Exercise directions: Turn the material starting with the line containing "Click the Azimut and hauteur status readout" and going on through the line containing "pyautogui.click(x=1270, y=869)" into a Markdown table with the columns Row and Line, leaving out blank lines and the pictures.

Dataset records:
☆ ☆ ☆ ☆ ☆ ☆ ☆
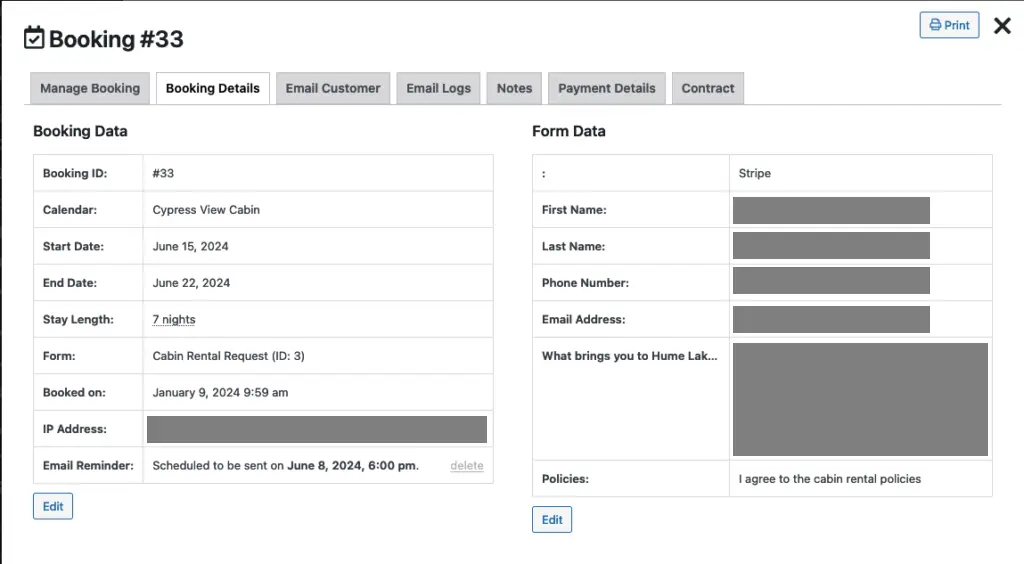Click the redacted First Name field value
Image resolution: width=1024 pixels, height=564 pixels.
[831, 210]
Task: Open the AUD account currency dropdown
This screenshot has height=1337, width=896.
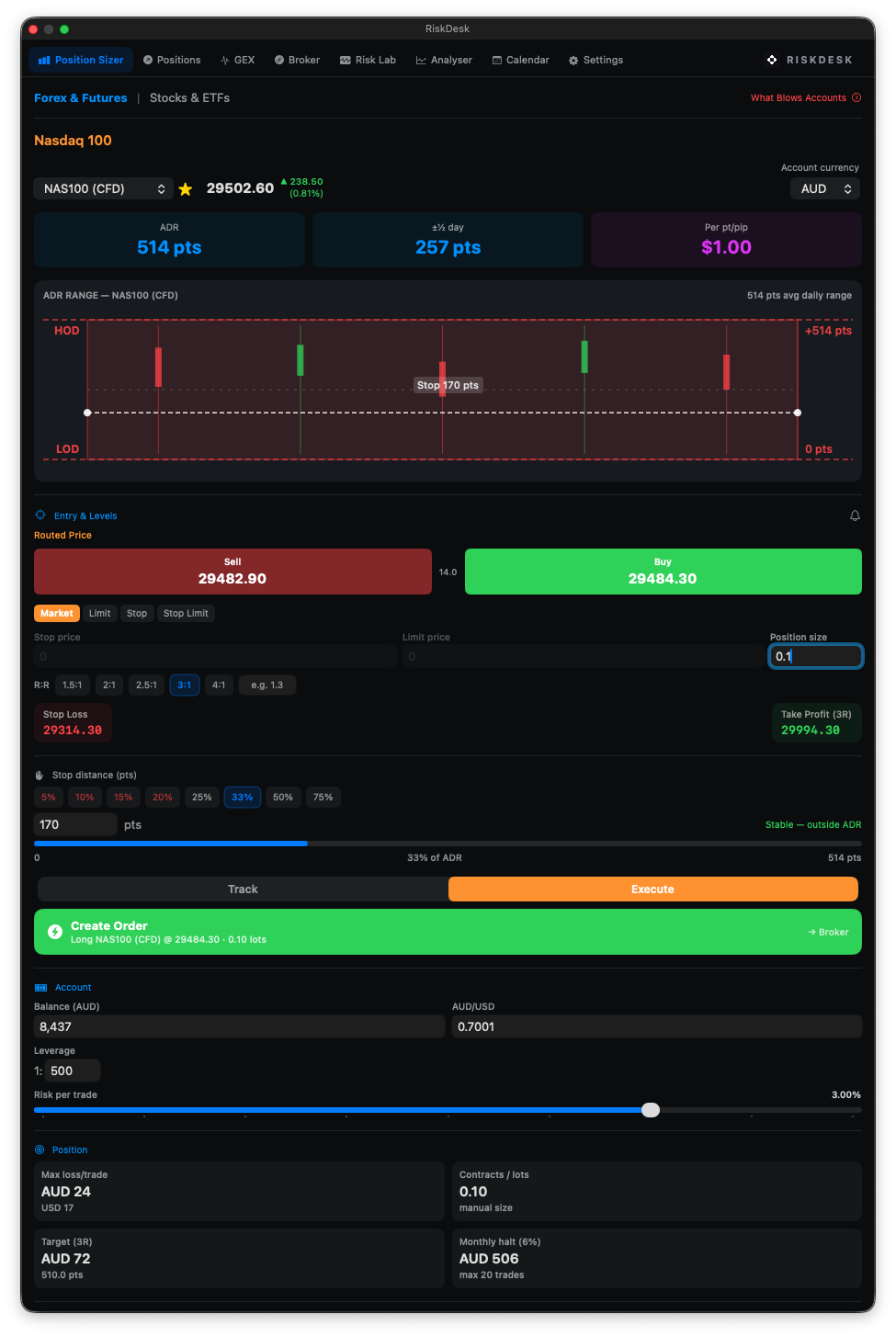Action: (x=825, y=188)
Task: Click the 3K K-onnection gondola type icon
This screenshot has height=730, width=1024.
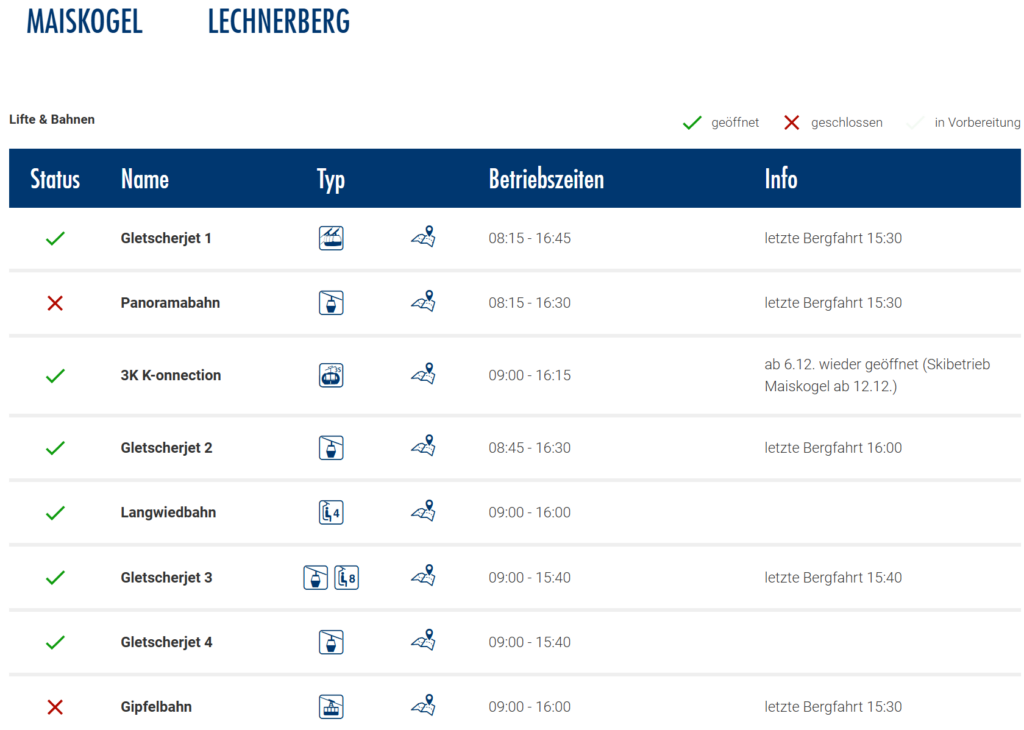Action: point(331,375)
☆ ☆ ☆ ☆ ☆ ☆ ☆
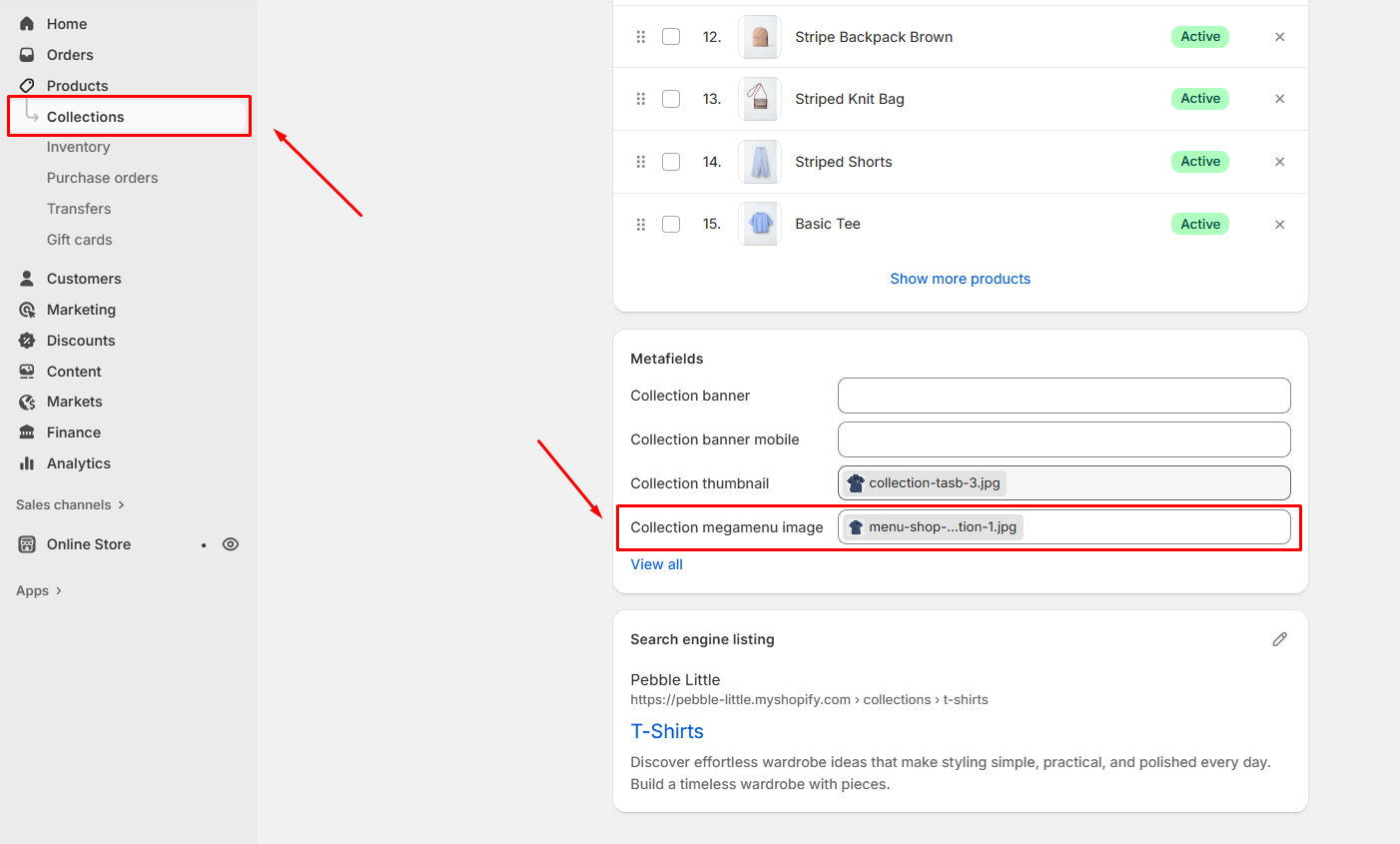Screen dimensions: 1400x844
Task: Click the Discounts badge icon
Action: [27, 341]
☆ ☆ ☆ ☆ ☆ ☆ ☆
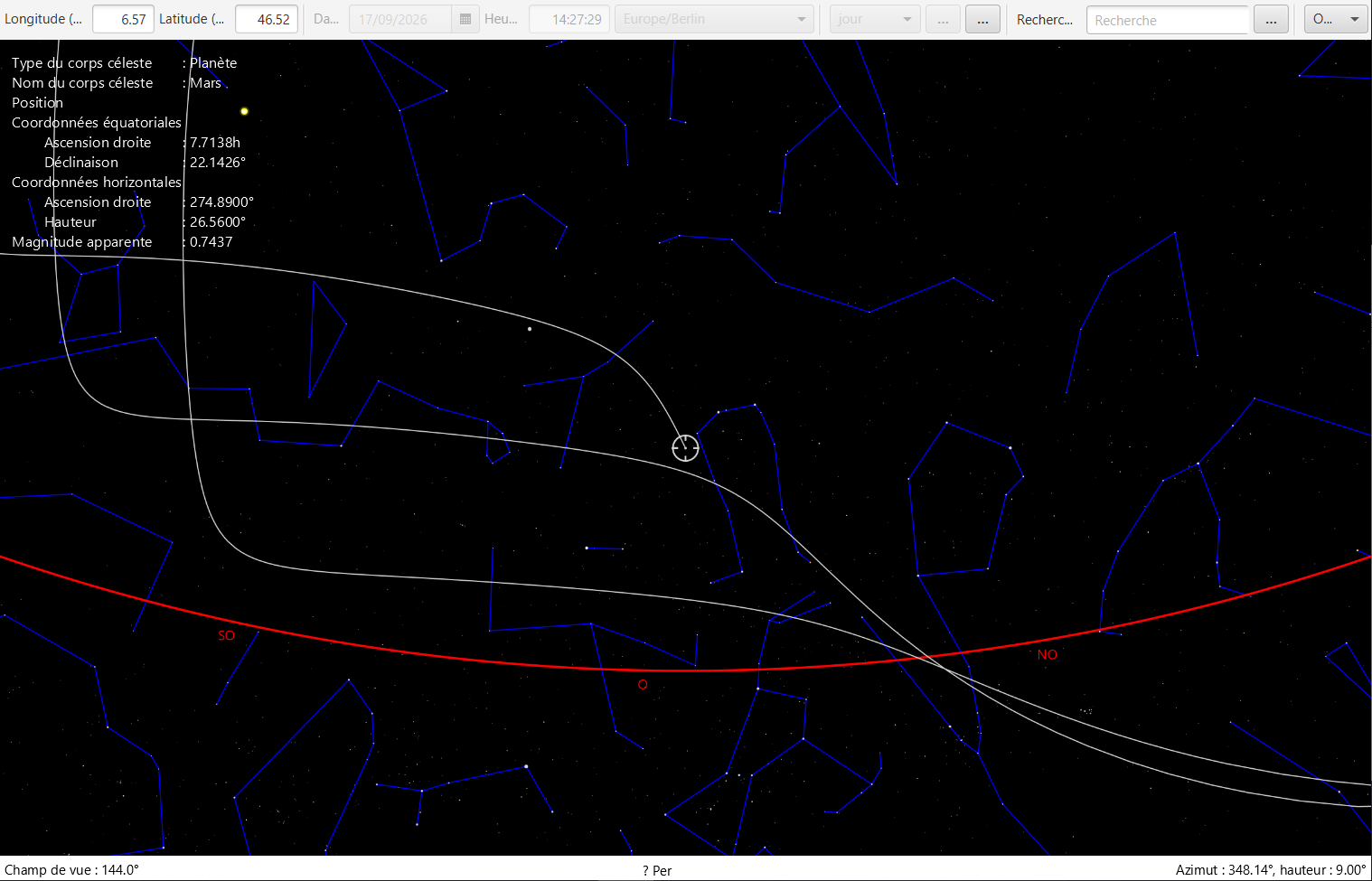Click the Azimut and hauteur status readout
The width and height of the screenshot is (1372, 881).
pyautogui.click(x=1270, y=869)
☆ ☆ ☆ ☆ ☆ ☆ ☆
Complete response:
| Row | Line |
|---|---|
| 1 | Click the Azimut and hauteur status readout |
| 2 | The width and height of the screenshot is (1372, 881). |
| 3 | pyautogui.click(x=1270, y=869) |